- The Washington Times - Thursday, June 21, 2001

The Justice Department yesterday said it will require Signature Flight Support Corp. to divest a flight-support services business including fueling and ramp/hangar rentals at Florida's Orlando International Airport for the company to proceed with its purchase of Ranger Aerospace Corp.

The department said the purchase, as proposed, would have resulted in higher prices for aviation services at the airport.

Aircraft Service International Group Inc. (ASIG), a wholly owned subsidiary of Ranger, conducts fixed-base operations at the Orlando airport.

Signature and ASIG are the only fixed-base operators at the airport, competing head-to-head to provide flight-support services.

In a lawsuit filed by Justice's antitrust division in U.S. District Court in Washington, the department seeks to block the proposed transaction.

A proposed consent decree, if approved by the court, would resolve the suit and the department's competitive concerns.

"This divestiture is necessary to prevent anti-competitive harm to operators of charter, private and corporate aircraft at Orlando International Airport," said acting Assistant Attorney General John M. Nannes, who heads the antitrust division.

According to the complaint, the merger would have resulted in a monopoly in the market for fixed-base flight-support operations at the Orlando airport.

The loss of competition likely would have resulted in higher prices and decreased quality of service to charter, private and corporate aircraft operators who use fixed-base operations, it said.

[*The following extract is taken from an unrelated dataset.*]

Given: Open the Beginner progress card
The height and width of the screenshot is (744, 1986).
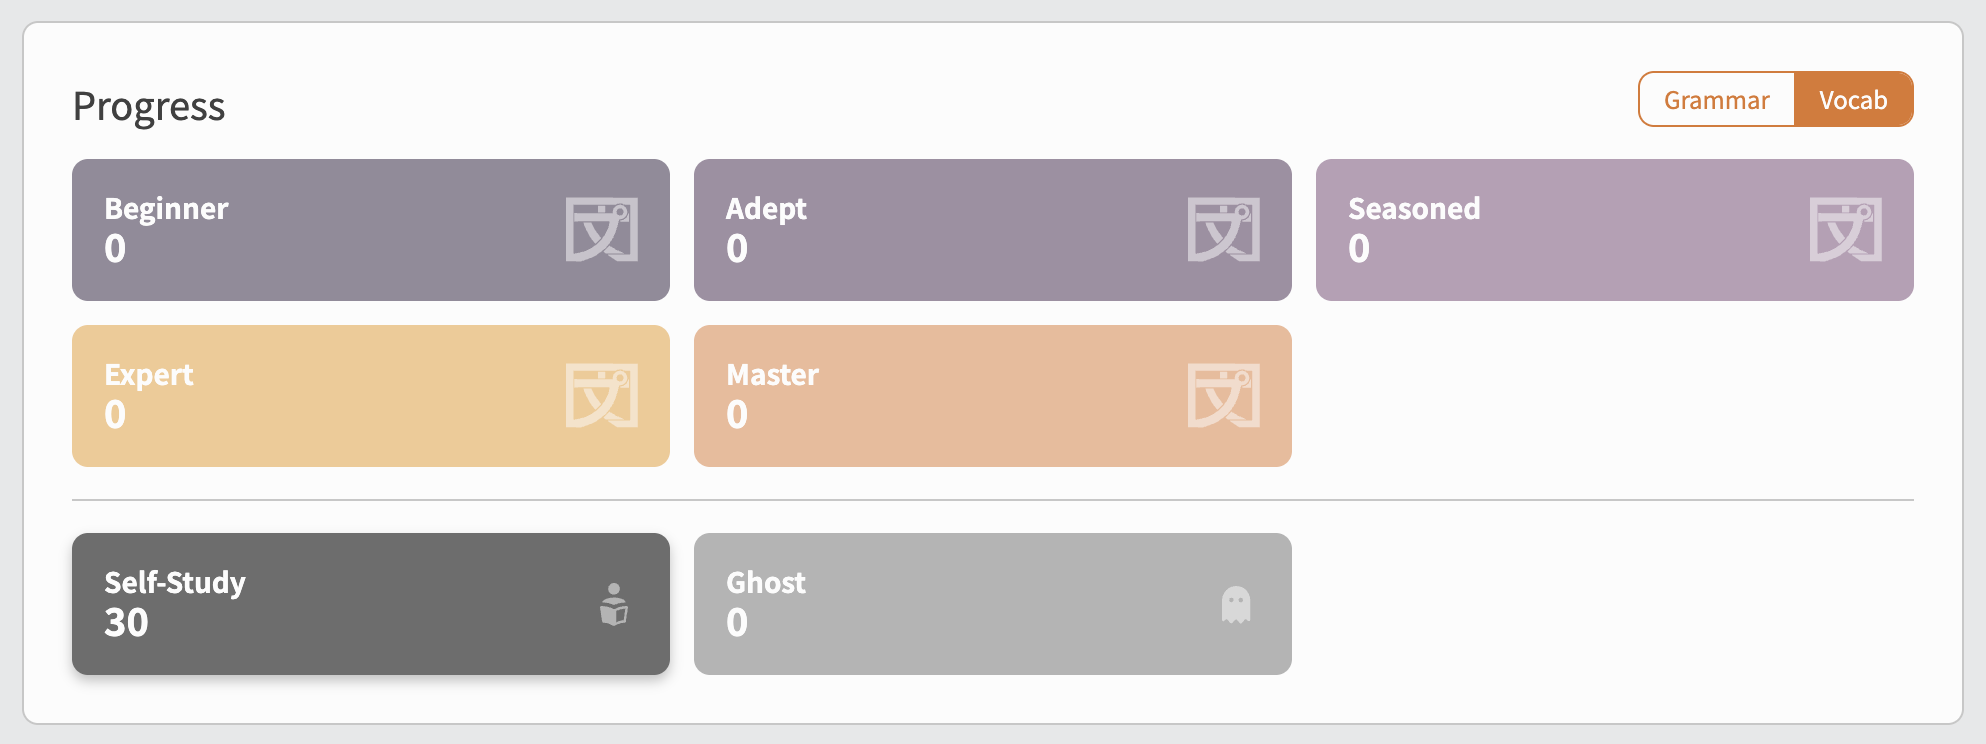Looking at the screenshot, I should coord(370,230).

Signature, headquartered in Orlando, owns the nation's largest network of fixed-base operations, which consists of more than 40 locations nationwide. Its 1999 revenues were about $400 million.

Ranger is a Delaware holding company with its main office in Greenville, S.C. ASIG, also a Delaware corporation, is headquartered in Dania, Fla.

In addition to its fixed-base operations in Orlando and at one other airport in the United States and at one airport in the Bahamas, it provides fueling for commercial airlines and related services in airports throughout the United States. Revenues were $141 million for the fiscal year ended in March 2000.